**EXERCISE DESCRIPTION**
List every line below containing "highlighted".

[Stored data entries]
--------------------------------------------------

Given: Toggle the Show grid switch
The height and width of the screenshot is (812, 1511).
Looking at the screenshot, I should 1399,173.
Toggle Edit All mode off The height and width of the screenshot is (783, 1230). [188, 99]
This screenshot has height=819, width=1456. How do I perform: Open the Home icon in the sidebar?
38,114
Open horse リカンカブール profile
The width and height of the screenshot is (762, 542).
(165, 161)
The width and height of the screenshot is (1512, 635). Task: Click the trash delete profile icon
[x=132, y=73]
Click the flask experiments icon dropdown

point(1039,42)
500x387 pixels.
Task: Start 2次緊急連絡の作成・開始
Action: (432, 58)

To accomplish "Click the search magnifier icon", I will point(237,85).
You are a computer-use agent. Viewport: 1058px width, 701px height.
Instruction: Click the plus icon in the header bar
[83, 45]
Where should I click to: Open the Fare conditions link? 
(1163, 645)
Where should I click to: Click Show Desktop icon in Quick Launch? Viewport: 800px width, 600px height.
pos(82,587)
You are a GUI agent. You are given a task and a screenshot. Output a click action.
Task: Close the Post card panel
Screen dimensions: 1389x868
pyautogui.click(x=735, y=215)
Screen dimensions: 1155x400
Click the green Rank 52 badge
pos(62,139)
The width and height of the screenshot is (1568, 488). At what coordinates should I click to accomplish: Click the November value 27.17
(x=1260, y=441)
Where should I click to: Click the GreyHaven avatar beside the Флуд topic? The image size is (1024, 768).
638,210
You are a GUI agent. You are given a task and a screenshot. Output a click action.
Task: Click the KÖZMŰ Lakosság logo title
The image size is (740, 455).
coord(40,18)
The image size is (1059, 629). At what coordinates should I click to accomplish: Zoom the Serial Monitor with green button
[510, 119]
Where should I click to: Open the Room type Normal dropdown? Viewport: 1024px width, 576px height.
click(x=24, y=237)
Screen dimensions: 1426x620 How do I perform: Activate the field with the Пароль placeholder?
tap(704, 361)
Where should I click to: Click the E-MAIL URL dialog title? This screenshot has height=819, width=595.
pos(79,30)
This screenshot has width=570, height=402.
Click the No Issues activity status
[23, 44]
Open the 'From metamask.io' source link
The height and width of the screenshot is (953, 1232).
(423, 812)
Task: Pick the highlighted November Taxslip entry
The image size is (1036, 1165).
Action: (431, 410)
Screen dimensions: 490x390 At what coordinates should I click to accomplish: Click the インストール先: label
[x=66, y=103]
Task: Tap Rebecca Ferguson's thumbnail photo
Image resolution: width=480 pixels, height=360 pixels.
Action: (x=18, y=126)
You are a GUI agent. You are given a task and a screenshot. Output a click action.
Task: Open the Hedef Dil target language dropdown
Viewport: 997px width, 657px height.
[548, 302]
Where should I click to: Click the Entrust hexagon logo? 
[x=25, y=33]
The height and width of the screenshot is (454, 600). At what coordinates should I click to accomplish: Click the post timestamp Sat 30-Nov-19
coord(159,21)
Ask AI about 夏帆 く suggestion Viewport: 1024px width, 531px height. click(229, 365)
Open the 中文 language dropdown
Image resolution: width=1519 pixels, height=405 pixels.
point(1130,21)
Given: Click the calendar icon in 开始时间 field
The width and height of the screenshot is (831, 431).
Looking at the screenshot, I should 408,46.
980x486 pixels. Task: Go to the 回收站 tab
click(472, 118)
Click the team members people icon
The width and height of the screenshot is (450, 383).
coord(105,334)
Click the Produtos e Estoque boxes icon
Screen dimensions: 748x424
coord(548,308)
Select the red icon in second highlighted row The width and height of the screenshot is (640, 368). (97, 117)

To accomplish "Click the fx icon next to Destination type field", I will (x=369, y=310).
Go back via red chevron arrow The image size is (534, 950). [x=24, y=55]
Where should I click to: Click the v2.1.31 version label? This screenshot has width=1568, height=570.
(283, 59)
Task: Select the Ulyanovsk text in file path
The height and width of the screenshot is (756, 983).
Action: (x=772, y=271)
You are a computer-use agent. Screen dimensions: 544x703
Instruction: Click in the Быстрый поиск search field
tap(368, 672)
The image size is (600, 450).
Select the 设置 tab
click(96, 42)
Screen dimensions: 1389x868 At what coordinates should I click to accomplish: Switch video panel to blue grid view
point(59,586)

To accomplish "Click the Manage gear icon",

--------------------------------------------------

**COMPLETED TASK**
Task: Pick the highlighted November Taxslip entry
Select the red icon in second highlighted row The width and height of the screenshot is (640, 368). (97, 117)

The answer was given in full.